10 MENIT TENGGELAM DI PALUNG AKSARA

Dalam banyak hal, sejatinya manusia itu tidak bebas bebas amat kok, ada masa lalu yang membatasi, ada moral yang mengontrol, ada norma yang membuat kita perlu bersikap hati hati. Ini semua baik, namun bukan berarti tidak membawa resiko.


Kehati-hatian ini resikonya memang membuat perjalanan menjadi melambat, sebab banyak hal yang perlu dipertimbangkan terutama soal norma yang membuat kategori ini baik dan ini yang buruk.
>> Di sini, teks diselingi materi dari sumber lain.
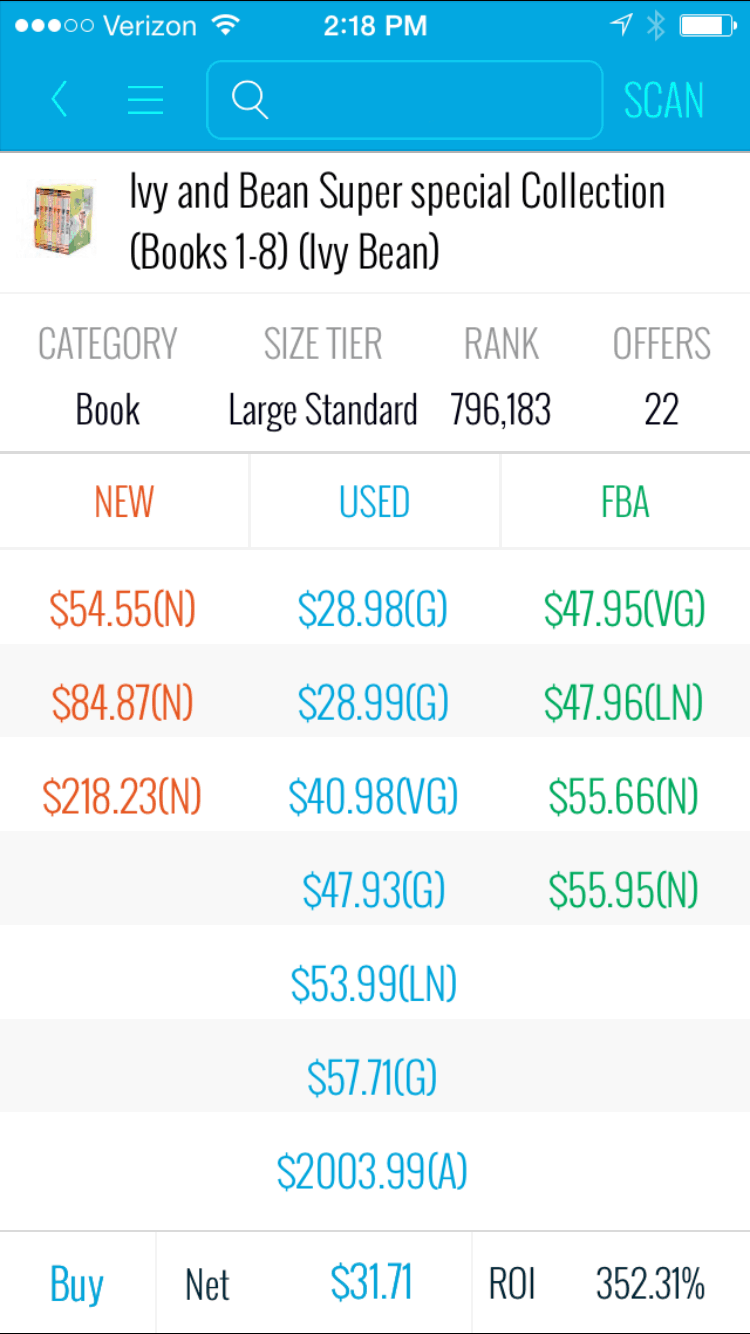Tap the Bluetooth icon in status bar
This screenshot has height=1334, width=750.
[656, 25]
Tanpa terasa hal ini berimbas pada cara kita menulis, kehati-hatian, penuh pertimbangan membuat gamang sebelum menulis, bahkan ketika perjalanan menulis dimulai, seringkali tarikan untuk menghapus itu sangat kuat. Ini adalah resiko yang perlu dibayar untuk pilihan yang penuh pertimbangan.


Apakah ini menjadi masalah ? Awalnya saya merasakan sebagai masalah, menulis 1000 kata itu benar benar melelahkan, bukan hanya fisik yang lelah, namun badai di kepala karena dipenuhi nafsu kuantitatif, dan saat yang sama goncangan batin karena banyak hal yang perlu dipertimbangan, baik soal moral atau idealisme yang tidak terwakili dari tiap diksi. Namun masalahnya terlewati jika kita mau rilex sejenak dan bersikap lentur sambil berselancar antara norma, psikologis yang penuh kekhawatiran dengan bulir bulir inspirasi yang berlelehan di kepala. Dan cara terbaik adalah menulis bebas sebebas bebasnya tanpa edit.
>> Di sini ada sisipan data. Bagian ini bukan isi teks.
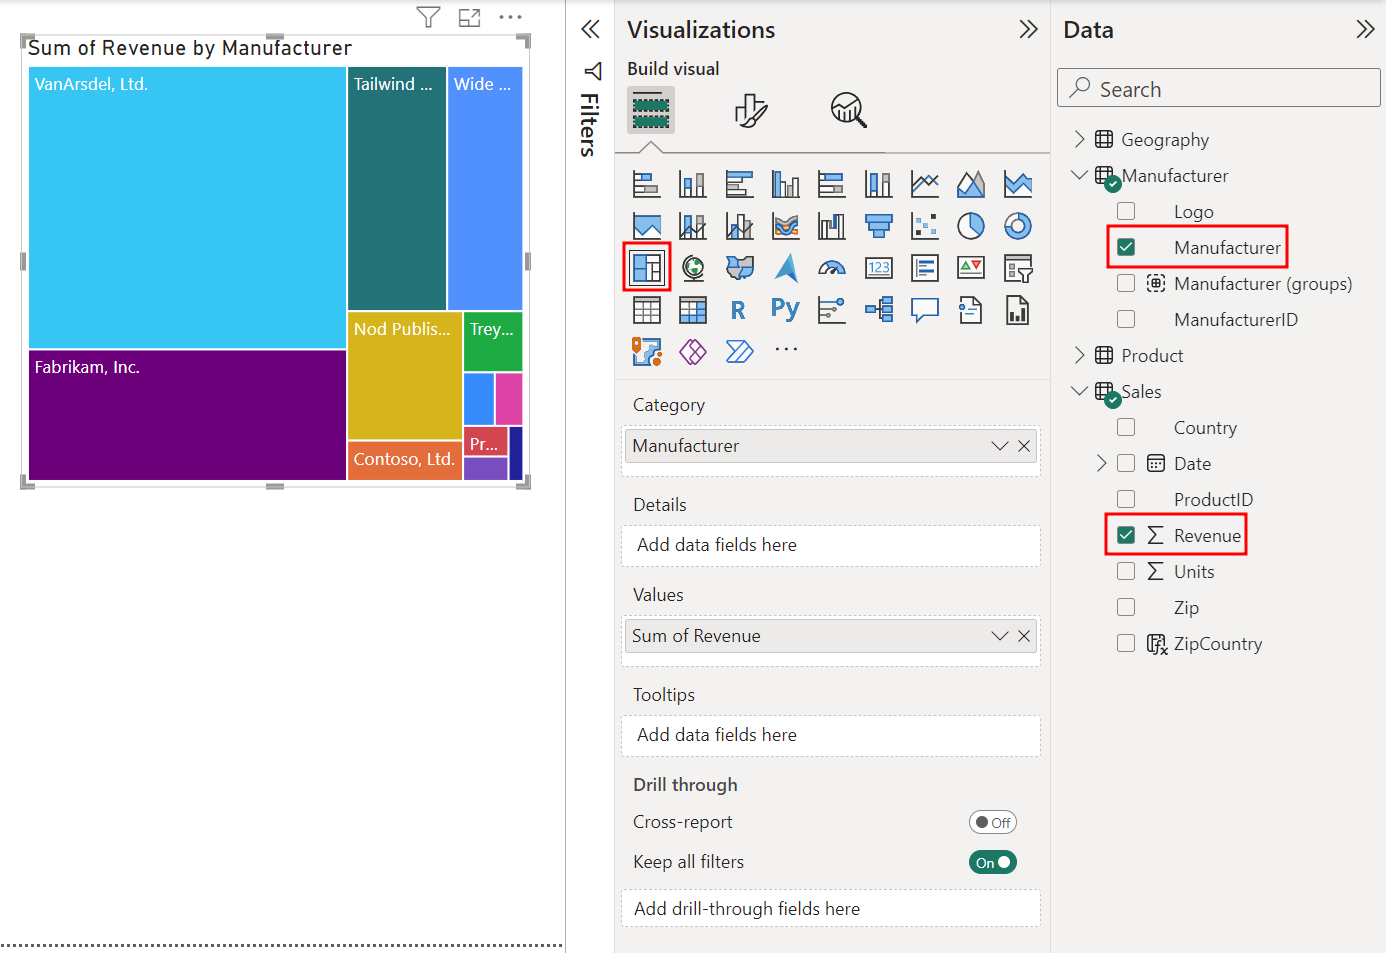This screenshot has height=953, width=1386.
Task: Disable the Keep all filters toggle
Action: point(992,862)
TENGGELAM DALAM PALUNG AKSARA

Membiarkan jiwa mengambang bebas tanpa tekanan, adalah proses terbaik untuk menurunkan beban gelombang otak, dalam sejarahnya memang manusia mendapatkan pencerahan dan penemuan besar terjadi saat manusia dalam kondisi flow. Ini menarik, sebab saat ini di mana kerja keras adalah kiblat dan satu satunya cara jitu bagi manusia penghamba kesuksesan, flow ini justru menganjurkan untuk melakukan sebaliknya, rilex, tanpa tekanan.
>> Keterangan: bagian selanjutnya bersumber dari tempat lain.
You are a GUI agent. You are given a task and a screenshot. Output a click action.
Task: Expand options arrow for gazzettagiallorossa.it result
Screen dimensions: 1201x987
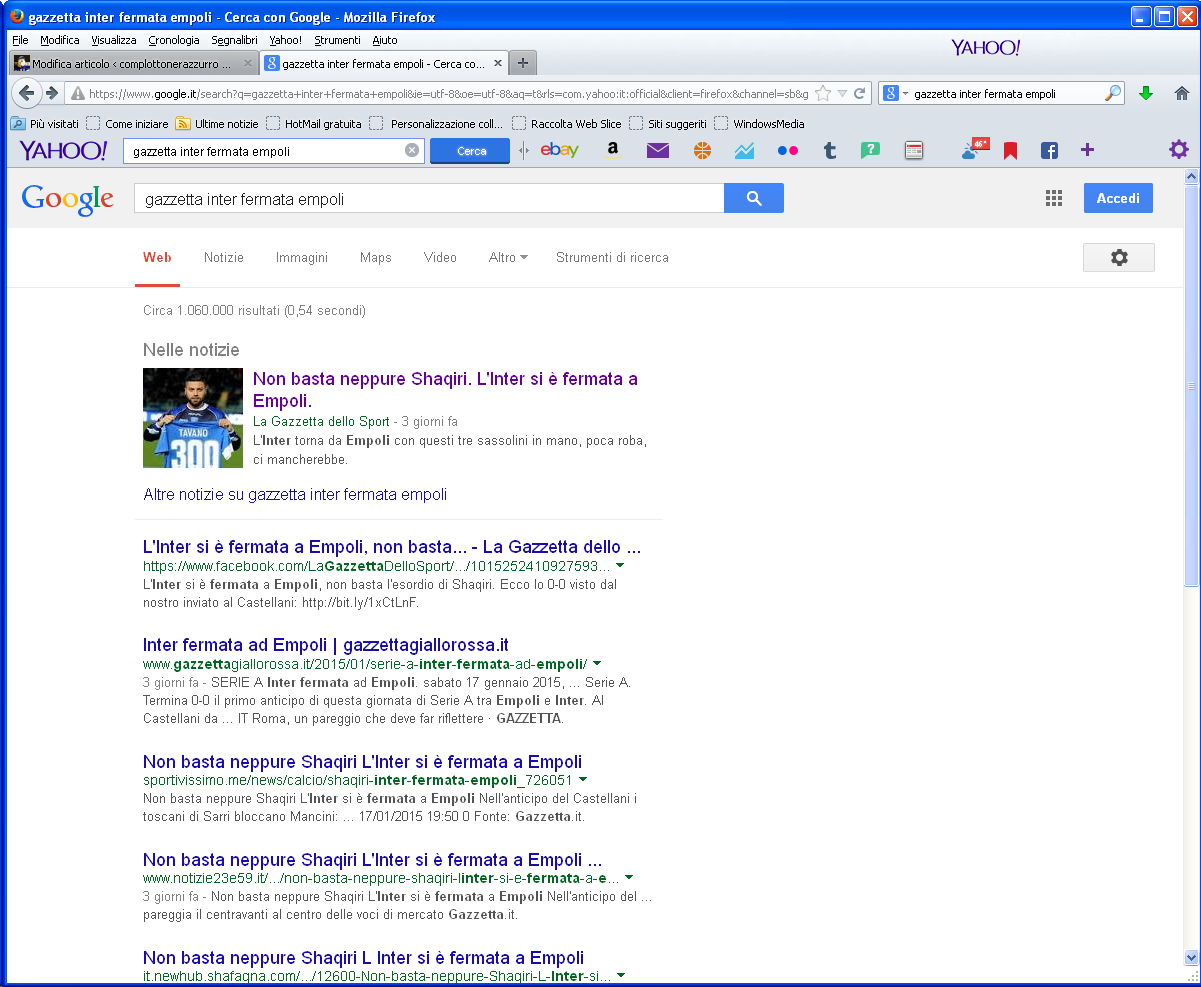pos(597,663)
Pekan lalu saya dianjurkan oleh pembimbing saya Kak Rafif untuk menulis tanpa edit, abaikan norma, abaikan kelayakan, abaikan kesalahan redaksional, abaikan apa pun yang membuat saya berhenti menulis, pokoknya terus menulis, dan luar biasa efektif hasilnya, dalam 10 menit saya berhasil menulis 280 kata, tentu hal itu sudah cukup bagus untuk ukuran saya yang masih pemula.


Sensasinya memang enak, dengan mengabaikan edit, tidak banyak mikir, saya benar benar seperti terjatuh dalam palung inspirasi, semua insight keluar dari kuburan tekanan pertimbangan, semua antri berjejer untuk dikeluarkan dalam aksara, dan saat itu menyelinap sensasi perasaan yang sama saat saya bermeditasi, begitu hening, begitu senyap, yang ada hanya suara jemari menyentuh tombol aksara di laptop, iramanya sederhana namun itu terasa menyentuh.


Bisa jadi perasaan ini pun sama dirasakan oleh kuntowijoyo, yang mengatakan syarat untuk menulis ada tiga, yaitu menulis, menulis, menulis.


KEMBALI MUNCUL DALAM KESADARAN

Setelah 10 menit berlalu, peringatan “kakak pembina” di grup WA berbunyi, ekspresi saya saat itu, lha kok sudah selesai ?” rasanya 10 menit ini bergegas pergi, ya pergi meninggalkan begitu saja tanpa rasa bersalah, sementara antrian inspirasi masuk belum sepenuhnya terekspresikan jelas.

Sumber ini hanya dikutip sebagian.